My story entails a bad relationship that just had a more dramatic turn when “I got pregnant”, to quote the father. Names were called, fingers were pointed and hot angry tears were shed. Not quite Shakespearean, to a degree Greek, less Tennessee Williams, but dramatic and traumatic if truth be told. Besides my parents and a few friends my pregnancy was not the joyous experience I had imagined it would be growing up. Instead of being married and in a great loving relationship complete with home and white picket fence to go with it, or at least a great city apartment with a river view, I was unmarried and in a rather toxic relationship and apparently screwing everyone’s life up by being pregnant – this not only includes the father’s life, but the flatmate I was sharing an apartment with at the time. Nothing like a good shot of solid narcissism to let you know what really matters to a person.

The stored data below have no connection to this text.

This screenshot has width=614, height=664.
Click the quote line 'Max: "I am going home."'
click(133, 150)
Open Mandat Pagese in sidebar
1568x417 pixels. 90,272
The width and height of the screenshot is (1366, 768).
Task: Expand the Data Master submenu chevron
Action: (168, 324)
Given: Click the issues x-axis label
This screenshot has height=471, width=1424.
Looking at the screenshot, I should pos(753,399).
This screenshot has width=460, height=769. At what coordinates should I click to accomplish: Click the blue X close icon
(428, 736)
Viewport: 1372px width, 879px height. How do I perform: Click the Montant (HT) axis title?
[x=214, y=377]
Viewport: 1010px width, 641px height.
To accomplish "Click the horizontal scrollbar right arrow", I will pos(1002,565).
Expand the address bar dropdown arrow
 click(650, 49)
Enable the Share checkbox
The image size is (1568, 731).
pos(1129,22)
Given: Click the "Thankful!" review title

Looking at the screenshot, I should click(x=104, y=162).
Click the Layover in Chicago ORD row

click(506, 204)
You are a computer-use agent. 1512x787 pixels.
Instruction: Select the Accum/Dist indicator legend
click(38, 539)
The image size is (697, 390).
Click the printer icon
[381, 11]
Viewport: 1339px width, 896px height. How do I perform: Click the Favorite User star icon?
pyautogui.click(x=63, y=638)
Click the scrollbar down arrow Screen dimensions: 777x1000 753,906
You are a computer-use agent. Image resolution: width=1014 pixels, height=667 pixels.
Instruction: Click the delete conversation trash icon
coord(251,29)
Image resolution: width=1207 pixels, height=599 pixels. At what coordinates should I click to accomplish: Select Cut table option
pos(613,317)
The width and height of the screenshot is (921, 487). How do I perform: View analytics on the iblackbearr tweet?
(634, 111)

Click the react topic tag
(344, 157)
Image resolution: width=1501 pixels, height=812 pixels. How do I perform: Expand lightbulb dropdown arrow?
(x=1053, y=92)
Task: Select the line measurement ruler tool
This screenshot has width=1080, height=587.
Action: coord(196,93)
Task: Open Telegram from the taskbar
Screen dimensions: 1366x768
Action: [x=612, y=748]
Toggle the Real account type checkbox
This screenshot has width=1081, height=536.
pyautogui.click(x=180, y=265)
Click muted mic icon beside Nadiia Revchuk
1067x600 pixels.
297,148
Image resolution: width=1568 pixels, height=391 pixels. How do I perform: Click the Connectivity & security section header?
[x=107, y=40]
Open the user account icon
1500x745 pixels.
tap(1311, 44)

But back to the single parenting thing. I’ve this great short person in my life that was determined to be born. And I wouldn’t want things to be different unless most of it could be different, which would make the out come different and the child different and I wouldn’t want Amelia to be anything less or more than what she simply – IS. Could I wish for better behavior out in public from time-to-time? Of course, but the essentials that make her who she is, those things, I would not change.  And, right now, I would not even change the singleness of me. Because what being a single parent, for me, boils down to is not that I’m not married, not that I am doing it all single-handedly, or that I have no support or back-up. I am the main parent in Amelia’s life because someone made choices. I have physical custody (which is different that legal custody, but that’ll have to wait for another post at another time) – I get to make the really tough choices; “no, you don’t get to have desert until you eat the rest of your green beans”; “no, you can’t sit on the cat”; “let’s have banana splits for breakfast”. I “lay down the law”. I get to cry with her when she needs someone to cry with over hurt feelings, a bad scare or a scrapped knee. I get to be silly and dance to Jonathan Richman/Doris Day/Elgar, etc. at half blast (we have close neighbors and echo-y walls) in the living room. I get to create stick puppets of the character in Robin Hood for an afternoon showing. I get to involve her in the baking of Victoria Sandwiches. I get to participate in those magical moments when letters form into words and she wants to read me the bed-time story. I make sure she takes her vitamins every day (and she reminds me of mine!). I watch over her needs, but we also have really wonderfully supportive and loving people in our lives that help out and will influence her growth and development. I love that. And though being a single mum might not have been what I ever thought of myself as doing – I’m doing it as only I know how. And I wouldn’t want to keep her from any of what she’ll go through with her father when she visits, or any of the bumps and joys when she’s at home with me merely because I had one doozy of a lousy experience with one man and find myself – a single parent.